Of the hundreds of engineers and scientists who cheered at NASA's Jet Propulsion Laboratory in Pasadena, Calif., on Jan. 3, 2004, when Spirit landed safely, and 21 days later when Opportunity followed suit, none predicted the team would still be operating both rovers in 2009.
The rovers have made important discoveries about wet and violent environments on ancient Mars. They also have returned a quarter-million images, driven more than 21 kilometers (13 miles), climbed a mountain, descended into craters, struggled with sand traps and aging hardware, survived dust storms, and relayed more than 36 gigabytes of data via NASA's Mars Odyssey orbiter. To date, the rovers remain operational for new campaigns the team has planned for them.

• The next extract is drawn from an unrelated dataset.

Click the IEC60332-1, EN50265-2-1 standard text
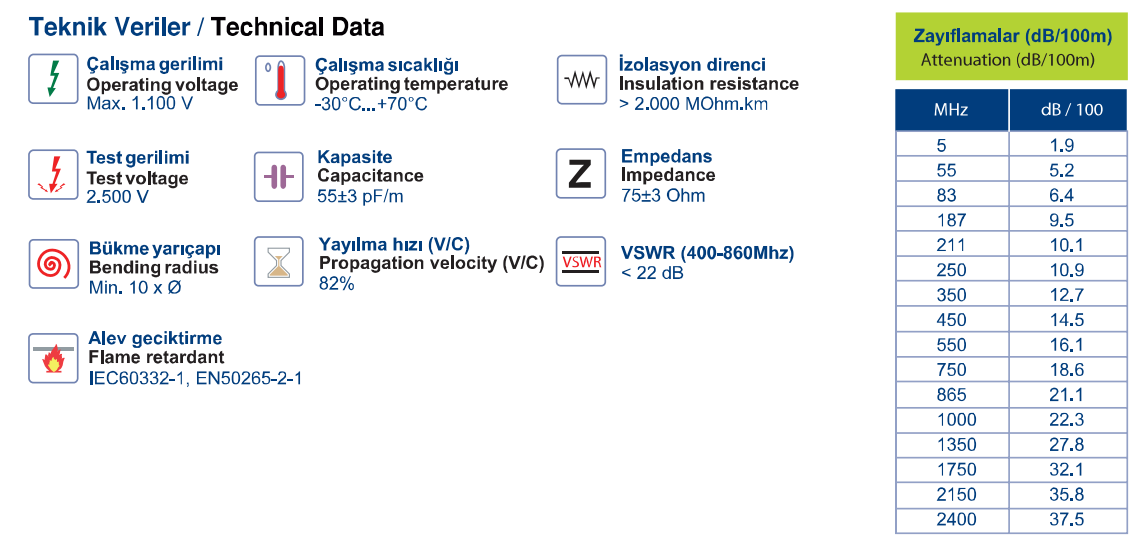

With Spirit's energy rising for spring and summer, the team plans to drive the rover to a pair of destinations about 183 meters (200 yards) south of the site where Spirit spent most of 2008. One is a mound that might yield support for an interpretation that a plateau Spirit has studied since 2006, called Home Plate, is a remnant of a once more-extensive sheet of explosive volcanic material. The other destination is a house-size pit called Goddard.
A light-toned ring around the inside of the pit might add information about a nearby patch of bright, silica-rich soil that Squyres counts as Spirit's most important discovery so far. Spirit churned up the silica in mid-2007 with an immobile wheel that the rover has dragged like an anchor since it quit working in 2006. The silica was likely produced in an environment of hot springs or steam vents.

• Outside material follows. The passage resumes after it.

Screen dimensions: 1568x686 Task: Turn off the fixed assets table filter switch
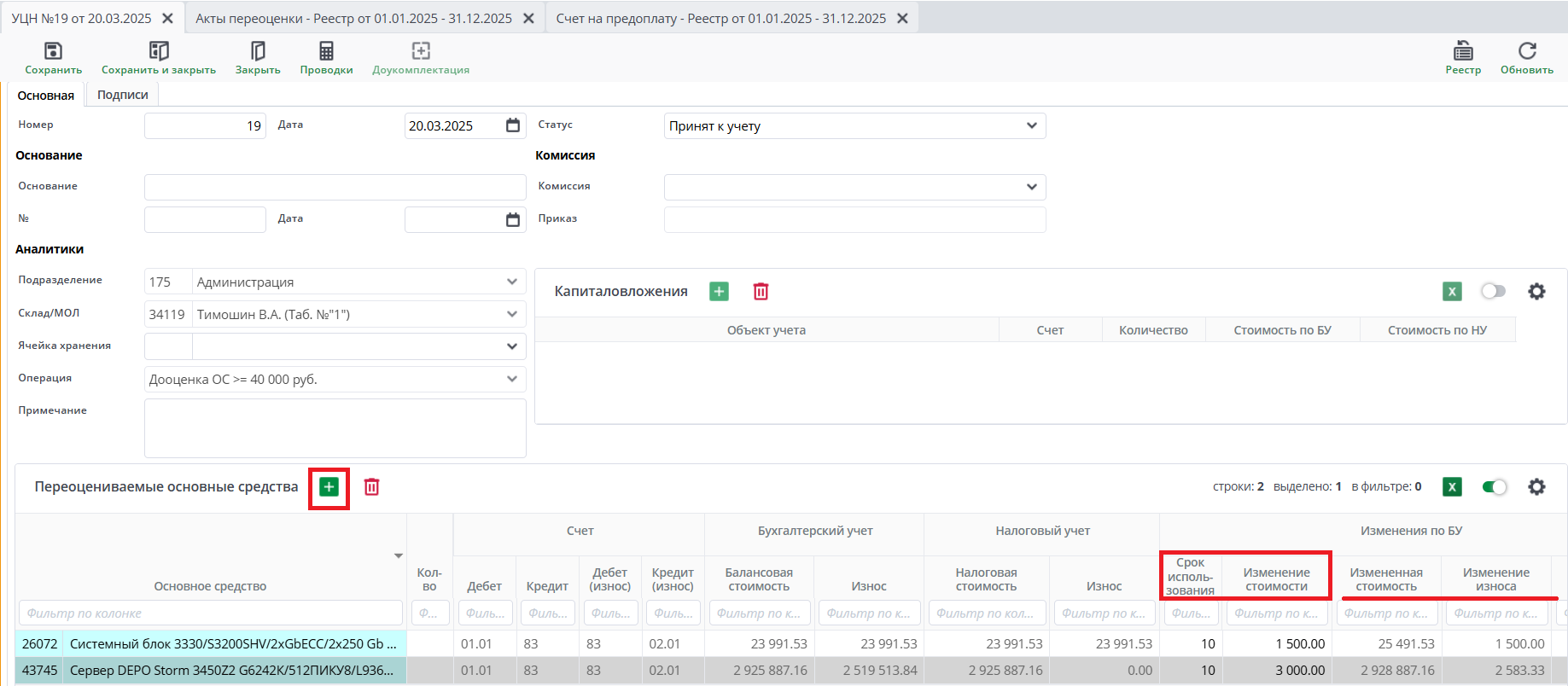[1494, 487]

For Opportunity, the next major destination is Endeavour Crater. It is approximately 22 kilometers (14 miles) in diameter, more than 20 times larger than another impact crater, Victoria, where Opportunity spent most of the past two years. Although Endeavour is about 12 kilometers (7 miles) from Victoria, it is considerably farther as the rover drives on a route evading major obstacles.

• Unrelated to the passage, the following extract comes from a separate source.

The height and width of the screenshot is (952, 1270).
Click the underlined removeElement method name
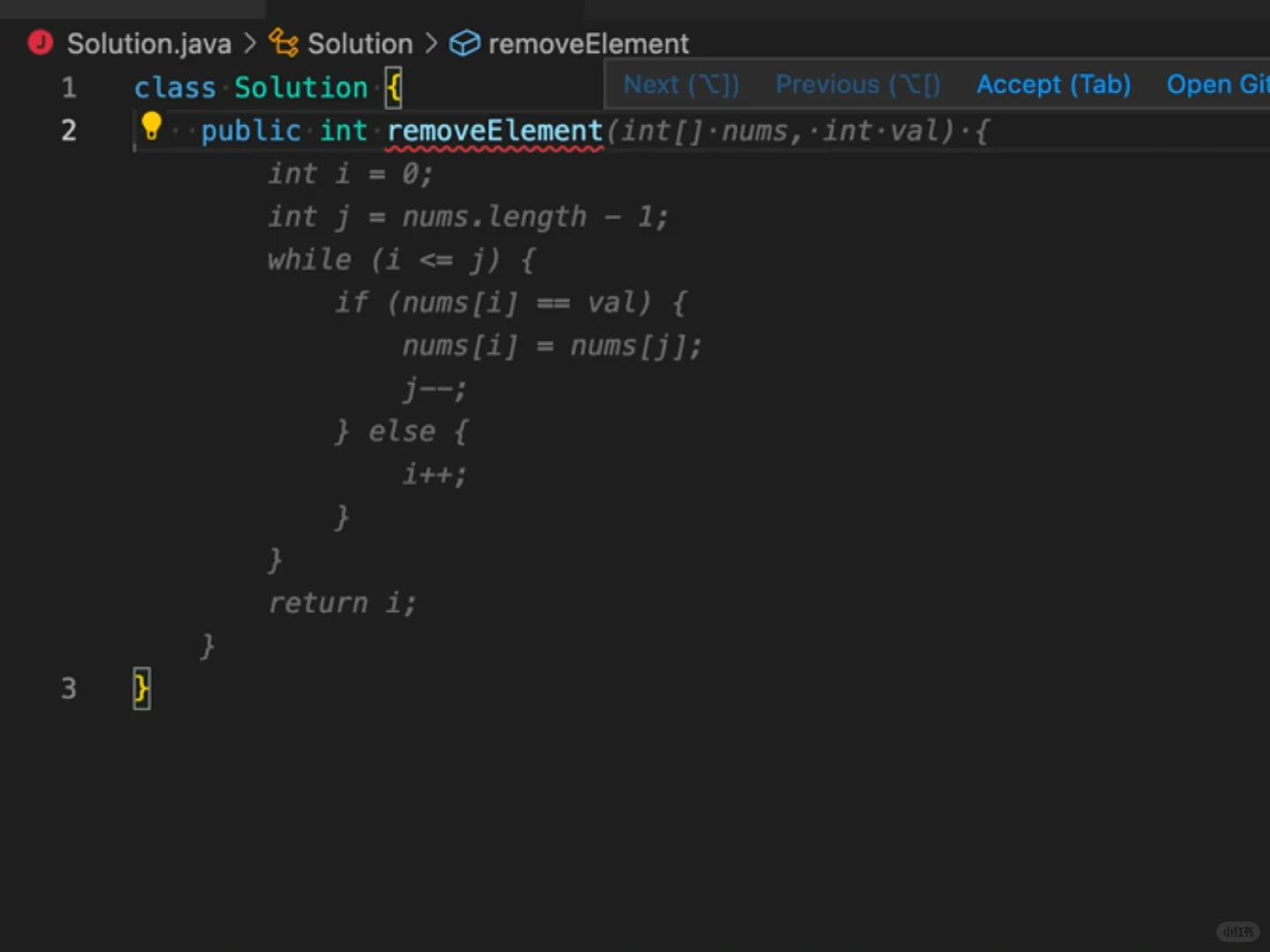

Since climbing out of Victoria four months ago, Opportunity has driven more than a mile of its route toward Endeavour and stopped to inspect the first of several loose rocks the team plans to examine along the way. High-resolution images from NASA's Mars Reconnaissance Orbiter, which reached Mars in 2006, are helping the team plot routes around potential sand traps that were not previously discernable from orbit.